Schwärmen für die Marktschwärmer

Kathrin Muysers (km) · 28.02.2019

Marktschwärmer-Gastgeberin Fanny Schiel, Foto: Amac Garbe

Marktschwärmer-Gastgeberin Fanny Schiel, Foto: Amac Garbe

Ein Hinterhof in der Dresdner Neustadt, der einem nicht unbedingt auffällt. Neonfarbene Schrift in der Nacht. Eine Menschenschlange. Doch die, die hier vor dem „Club Kwang Lee“ warten, sind nicht auf der Suche nach fetten Beats und coolen Drinks. Am Einlass gibt es weder Türsteher, noch ein Codewort. Auch keine „heiße Ware“. Warum also dieser Andrang?
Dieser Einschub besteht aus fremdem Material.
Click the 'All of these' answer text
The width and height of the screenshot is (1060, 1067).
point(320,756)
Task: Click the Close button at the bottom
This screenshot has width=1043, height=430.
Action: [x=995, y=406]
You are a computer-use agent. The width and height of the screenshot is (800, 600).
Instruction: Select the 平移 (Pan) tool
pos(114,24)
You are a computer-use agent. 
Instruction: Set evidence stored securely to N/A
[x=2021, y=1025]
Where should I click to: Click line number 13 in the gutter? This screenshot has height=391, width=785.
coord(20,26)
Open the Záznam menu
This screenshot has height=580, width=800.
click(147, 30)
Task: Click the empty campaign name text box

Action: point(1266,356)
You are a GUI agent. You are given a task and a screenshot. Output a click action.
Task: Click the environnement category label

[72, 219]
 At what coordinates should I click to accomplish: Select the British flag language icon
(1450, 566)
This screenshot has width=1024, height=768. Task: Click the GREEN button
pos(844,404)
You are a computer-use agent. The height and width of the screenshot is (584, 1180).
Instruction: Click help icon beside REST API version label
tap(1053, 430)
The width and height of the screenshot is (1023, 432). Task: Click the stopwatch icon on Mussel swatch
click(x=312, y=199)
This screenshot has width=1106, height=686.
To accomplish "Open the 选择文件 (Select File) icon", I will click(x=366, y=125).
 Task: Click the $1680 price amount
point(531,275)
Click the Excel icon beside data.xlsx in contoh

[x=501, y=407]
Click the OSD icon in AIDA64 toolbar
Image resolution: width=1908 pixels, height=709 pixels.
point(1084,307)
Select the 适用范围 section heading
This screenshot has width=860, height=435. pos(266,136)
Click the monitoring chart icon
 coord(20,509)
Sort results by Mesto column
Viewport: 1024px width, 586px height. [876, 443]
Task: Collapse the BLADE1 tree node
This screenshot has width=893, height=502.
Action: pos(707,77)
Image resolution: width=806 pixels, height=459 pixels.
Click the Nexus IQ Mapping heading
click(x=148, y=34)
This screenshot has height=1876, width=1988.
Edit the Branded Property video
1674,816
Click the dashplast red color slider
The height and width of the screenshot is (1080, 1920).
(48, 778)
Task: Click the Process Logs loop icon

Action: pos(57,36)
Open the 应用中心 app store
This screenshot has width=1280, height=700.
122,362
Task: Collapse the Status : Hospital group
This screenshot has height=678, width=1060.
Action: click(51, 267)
Fanny Schiel bringt Licht in die Sache: „Die stehen wegen der Milch an. Nicht jeder hat gleich den Euro für's Pfand parat. Da müssen wir noch ein wenig feilen.“ Mit dem Button am Revers, auf dem schlicht „FANNY“ steht, ist sie die Ansprechpartnerin für Alle, die das Konzept „Marktschwärmer“ neugierig gemacht hat: „Kaufe ein, wann du willst und was du willst: Obst und Gemüse, Käse, Fleisch, Brot, Getränke und noch viel mehr ... Du bleibst immer flexibel, ohne Mitgliedsbeitrag oder Mindestbestellwert.“

Kaum eine Minute vergeht, ohne dass jemand an Fannys Schürze zupft, sie mit großem Hallo begrüßt oder sich mit einem Lächeln verabschiedet – „Bis nächste Woche!“. Man scheint sich zu kennen und zu mögen. Offenbar finden viele die Idee ansprechend, diese Unverbindlichkeit auf Kundenseite mit einer großen Verbindlichkeit auf Händlerseite zu paaren. Denn die Verkäufer, die hier an schlichten Tischen ihre Waren feil bieten, sind Produzenten aus der Region, die hier zuvor individuell bestellte Waren direkt an die Kunden abgeben. Das geht ganz unkompliziert mittels Nennung der Bestellnummer.

Tatsächlich ist es ein gutes Gefühl zu wissen: die hat mein Pesto gerührt, und der hat meine Eier aus dem Stall geholt. Neben dieser persönlichen „Connection“ ist es das Wissen, dass bei der Auswahl der Anbieter Prinzipien wie Regionalität und Nachhaltigkeit groß geschrieben werden. „15 Erzeuger, 303 Produkte, 14 km durchschnittliche Entfernung“, gibt die Website Auskunft über jeden Verkaufstermin. Transparenter geht es kaum. Kein Wunder, dass die „Neuse“ neben Friedrichstadt und Striesen nun schon der dritte Dresdner Stadtteil ist, an dem eine Marktschwärmer-Zweigstelle eröffnet hat. Und wie es sich für ein Kneipenviertel gehört, kann man sogar sonntags bis nachts um drei bestellen, was man am Dienstag darauf abholt.